» YOUR TASK: Find and copy each line in the material below where the string "note" occurs.

» RECORDED DATA:
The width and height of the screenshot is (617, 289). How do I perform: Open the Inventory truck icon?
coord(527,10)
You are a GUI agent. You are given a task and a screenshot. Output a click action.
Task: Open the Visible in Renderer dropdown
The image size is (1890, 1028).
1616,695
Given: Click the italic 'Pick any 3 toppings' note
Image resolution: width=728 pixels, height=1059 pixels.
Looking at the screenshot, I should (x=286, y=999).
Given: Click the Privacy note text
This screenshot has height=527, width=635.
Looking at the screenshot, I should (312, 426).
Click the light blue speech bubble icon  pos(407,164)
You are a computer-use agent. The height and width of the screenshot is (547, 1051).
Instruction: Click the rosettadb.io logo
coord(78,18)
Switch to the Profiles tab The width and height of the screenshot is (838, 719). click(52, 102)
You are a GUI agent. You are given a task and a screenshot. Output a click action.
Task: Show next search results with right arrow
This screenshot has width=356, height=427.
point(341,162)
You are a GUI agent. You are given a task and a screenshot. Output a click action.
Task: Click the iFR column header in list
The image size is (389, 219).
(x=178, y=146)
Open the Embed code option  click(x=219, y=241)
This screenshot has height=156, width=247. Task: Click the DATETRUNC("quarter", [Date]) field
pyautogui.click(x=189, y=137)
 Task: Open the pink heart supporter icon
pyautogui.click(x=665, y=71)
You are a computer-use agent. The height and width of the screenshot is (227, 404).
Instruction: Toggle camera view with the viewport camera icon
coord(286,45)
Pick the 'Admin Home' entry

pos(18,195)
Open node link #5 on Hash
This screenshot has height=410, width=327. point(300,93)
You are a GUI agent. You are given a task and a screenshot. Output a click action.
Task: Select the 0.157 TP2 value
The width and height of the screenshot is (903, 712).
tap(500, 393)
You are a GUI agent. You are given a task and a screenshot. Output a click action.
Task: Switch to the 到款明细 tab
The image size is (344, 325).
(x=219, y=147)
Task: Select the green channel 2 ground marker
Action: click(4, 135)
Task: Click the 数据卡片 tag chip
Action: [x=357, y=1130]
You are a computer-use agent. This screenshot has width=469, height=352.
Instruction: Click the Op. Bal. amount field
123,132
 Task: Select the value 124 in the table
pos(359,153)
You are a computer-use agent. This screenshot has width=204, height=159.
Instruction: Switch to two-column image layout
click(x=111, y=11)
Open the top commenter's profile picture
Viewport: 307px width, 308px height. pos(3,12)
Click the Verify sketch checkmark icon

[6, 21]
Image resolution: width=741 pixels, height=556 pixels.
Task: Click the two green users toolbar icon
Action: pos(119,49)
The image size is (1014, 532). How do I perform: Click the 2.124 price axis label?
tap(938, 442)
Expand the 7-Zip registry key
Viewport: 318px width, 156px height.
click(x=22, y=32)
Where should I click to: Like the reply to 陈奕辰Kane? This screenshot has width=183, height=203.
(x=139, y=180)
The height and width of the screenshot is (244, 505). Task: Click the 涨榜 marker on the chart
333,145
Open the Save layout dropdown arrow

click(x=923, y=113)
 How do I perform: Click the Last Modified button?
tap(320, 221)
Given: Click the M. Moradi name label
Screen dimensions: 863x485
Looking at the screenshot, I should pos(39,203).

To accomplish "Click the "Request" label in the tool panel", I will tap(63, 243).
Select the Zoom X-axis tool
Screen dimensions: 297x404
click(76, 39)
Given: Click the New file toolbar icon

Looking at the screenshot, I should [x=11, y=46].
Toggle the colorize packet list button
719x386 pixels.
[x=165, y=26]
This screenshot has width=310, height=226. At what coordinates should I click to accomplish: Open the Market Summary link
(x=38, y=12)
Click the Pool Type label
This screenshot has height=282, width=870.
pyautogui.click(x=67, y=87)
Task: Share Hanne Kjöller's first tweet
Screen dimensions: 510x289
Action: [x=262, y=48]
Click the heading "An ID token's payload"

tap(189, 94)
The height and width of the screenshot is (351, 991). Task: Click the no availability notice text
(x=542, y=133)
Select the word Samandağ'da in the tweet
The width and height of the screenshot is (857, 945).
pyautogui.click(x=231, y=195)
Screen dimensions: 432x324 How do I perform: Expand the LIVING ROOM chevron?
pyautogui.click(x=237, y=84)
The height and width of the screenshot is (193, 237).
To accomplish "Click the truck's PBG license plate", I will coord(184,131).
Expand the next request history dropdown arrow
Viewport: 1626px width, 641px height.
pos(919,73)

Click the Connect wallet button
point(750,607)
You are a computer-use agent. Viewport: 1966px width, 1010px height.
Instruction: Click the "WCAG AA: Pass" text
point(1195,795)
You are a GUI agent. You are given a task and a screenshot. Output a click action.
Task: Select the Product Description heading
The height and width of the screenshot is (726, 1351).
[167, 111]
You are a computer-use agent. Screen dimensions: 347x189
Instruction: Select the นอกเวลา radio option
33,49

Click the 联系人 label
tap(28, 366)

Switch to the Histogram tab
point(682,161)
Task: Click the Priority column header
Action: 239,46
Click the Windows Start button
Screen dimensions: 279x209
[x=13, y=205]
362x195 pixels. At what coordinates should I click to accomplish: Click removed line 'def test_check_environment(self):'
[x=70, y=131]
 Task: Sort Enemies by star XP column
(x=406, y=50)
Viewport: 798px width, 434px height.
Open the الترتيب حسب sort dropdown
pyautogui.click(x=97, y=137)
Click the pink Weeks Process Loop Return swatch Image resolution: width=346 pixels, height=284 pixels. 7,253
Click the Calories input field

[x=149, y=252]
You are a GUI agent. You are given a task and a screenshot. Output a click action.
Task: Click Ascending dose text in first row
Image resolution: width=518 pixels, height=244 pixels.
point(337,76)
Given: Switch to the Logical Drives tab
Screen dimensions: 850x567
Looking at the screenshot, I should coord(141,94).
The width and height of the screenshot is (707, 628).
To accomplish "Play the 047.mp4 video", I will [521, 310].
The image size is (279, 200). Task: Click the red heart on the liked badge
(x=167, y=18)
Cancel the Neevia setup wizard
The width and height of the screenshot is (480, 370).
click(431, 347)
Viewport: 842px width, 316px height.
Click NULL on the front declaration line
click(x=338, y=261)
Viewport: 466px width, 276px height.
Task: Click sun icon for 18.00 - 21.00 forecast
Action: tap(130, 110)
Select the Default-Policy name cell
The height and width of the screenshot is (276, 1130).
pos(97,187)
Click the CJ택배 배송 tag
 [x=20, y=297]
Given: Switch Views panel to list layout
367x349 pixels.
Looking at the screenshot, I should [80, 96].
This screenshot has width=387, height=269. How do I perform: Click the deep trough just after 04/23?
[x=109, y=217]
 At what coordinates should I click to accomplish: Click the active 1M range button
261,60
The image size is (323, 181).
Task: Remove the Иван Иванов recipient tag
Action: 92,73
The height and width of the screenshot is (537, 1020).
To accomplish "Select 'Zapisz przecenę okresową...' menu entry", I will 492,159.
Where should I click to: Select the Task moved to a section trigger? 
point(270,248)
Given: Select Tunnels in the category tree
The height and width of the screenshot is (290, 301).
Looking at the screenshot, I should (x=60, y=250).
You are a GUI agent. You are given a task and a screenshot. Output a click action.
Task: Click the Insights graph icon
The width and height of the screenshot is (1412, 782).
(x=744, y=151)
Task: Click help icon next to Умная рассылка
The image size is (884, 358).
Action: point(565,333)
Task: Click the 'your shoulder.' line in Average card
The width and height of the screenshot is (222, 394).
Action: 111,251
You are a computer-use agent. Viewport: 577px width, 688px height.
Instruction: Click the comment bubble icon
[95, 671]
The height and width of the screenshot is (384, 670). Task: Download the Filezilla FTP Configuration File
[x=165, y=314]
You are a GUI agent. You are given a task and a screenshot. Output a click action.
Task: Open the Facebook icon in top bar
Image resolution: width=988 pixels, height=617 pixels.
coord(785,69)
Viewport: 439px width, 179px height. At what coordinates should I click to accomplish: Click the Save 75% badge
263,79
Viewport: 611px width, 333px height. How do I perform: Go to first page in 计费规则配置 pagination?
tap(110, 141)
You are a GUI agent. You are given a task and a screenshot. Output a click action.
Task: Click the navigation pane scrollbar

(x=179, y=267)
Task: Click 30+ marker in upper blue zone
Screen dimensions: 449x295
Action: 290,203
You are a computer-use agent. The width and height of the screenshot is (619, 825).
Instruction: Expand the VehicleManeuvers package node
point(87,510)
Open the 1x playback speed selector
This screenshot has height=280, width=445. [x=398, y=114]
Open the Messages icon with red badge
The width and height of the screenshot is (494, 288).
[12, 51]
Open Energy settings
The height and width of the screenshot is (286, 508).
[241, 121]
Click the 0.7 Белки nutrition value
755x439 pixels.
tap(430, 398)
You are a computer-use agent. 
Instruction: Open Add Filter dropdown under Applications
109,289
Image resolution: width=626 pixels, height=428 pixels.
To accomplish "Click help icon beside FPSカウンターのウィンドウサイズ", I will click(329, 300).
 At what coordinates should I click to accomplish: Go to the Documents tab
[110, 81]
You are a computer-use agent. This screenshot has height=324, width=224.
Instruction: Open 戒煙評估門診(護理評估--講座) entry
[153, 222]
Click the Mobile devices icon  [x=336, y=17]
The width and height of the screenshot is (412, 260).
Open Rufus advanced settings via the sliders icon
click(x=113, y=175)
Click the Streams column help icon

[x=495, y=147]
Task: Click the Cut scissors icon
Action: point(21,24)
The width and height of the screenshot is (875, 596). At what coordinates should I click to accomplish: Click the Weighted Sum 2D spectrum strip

» EXPECTED ANSWER:
Given: Click the italic 'Pick any 3 toppings' note
Given: Click the Privacy note text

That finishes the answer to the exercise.